Di sini di bawah pohon kemboja putih dengan tanah merah yang masih basah.
"Ayah kau tau? putri mu ini adalah gadis yang lemah tanpa dukungan ayah," ucap Klaura menahan tangis menaburkan bunga di atas tanah tempat peristirahatan terakhir ayahnya.
"Nak jangan buat ayah merasa bersalah," ujar Sukma merangkul pundak putrinya menahan air mata kesedihan.
"Baiklah ayah, aku pasti akan menjaga ibu dengan baik," Klaura berucap dengan senyum, dan mungkin saja itu senyum terakhir yang Klaura tunjukkan.
Hari mulai petang, Klaura bangkit meninggalkan makam ayahnya dengan merangkul pundak Sukma.
Sesampainya di rumah,
"Bu Klaura mau ke kamar," ucap Klaura dan mendapat anggukan dari Sukma.

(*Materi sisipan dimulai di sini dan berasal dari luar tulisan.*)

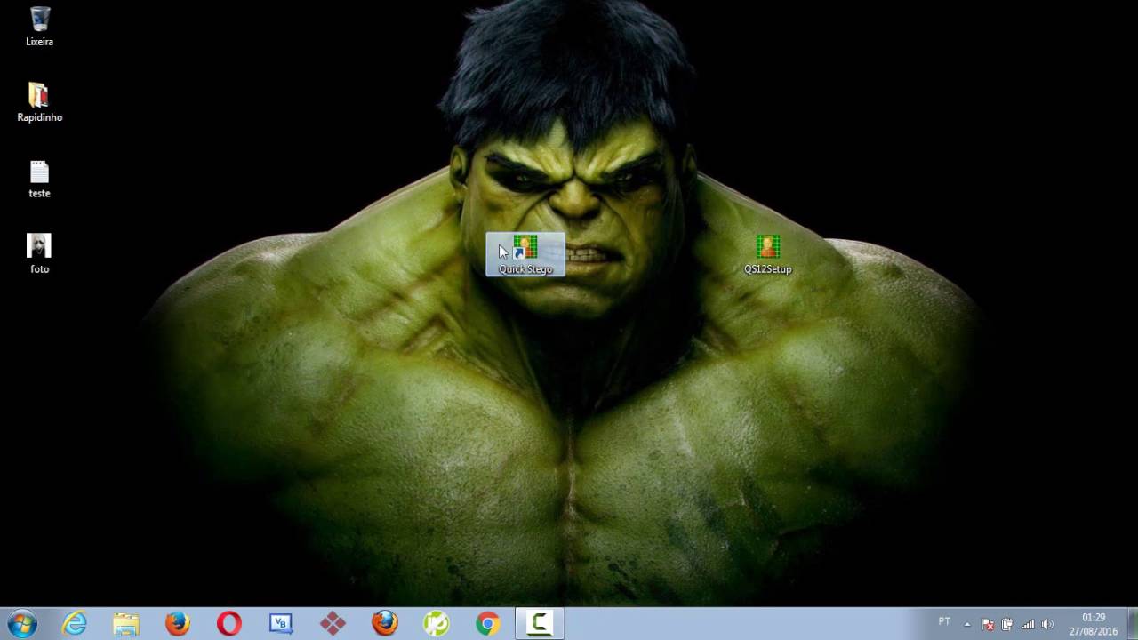The image size is (1138, 640).
Task: Launch Opera browser from the taskbar
Action: click(229, 624)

Saat melewati ruang kerja ayahnya.
"Ayah ... kenapa ayah mengingkari janji? ayah bilang akan membimbing aku menjadi orang yang sukses, akan menemani aku hingga aku dewasa. Sekarang aku tidak akan mudah percaya lagi dengan ucapan orang-orang," ucap Klaura lirih memandang pintu ruangan kerja ayahnya dan berlalu pergi menuju kamar.
Klaura pun langsung merabahkan tubuh rampingnya di kasur king zize dengan sprai motif kotak-kotak.
"Nak ibu boleh masuk?" tanya Sukma di depan pintu kamar Klaura.
"Aku tidak mengunci pintu bu," sahut Klaura yang masih berbaring.
"Ra ... ayo makan d, dari pagi kamu belum makan, ibu tidak ingin kamu sakit," kata Sukma duduk di tepi ranjang membelai rambut Klaura.
"Ibu duluan saja aku belum lapar," ucap Klaura.
"Jika kamu tidak makan ibu juga tidak akan makan, ayo nak ibu sudah menyiapkan sop kesukaan mu," bujuk Sukma.
"Baiklah," pasrah Klaura tidak ingin ibunya ikut tidak makan.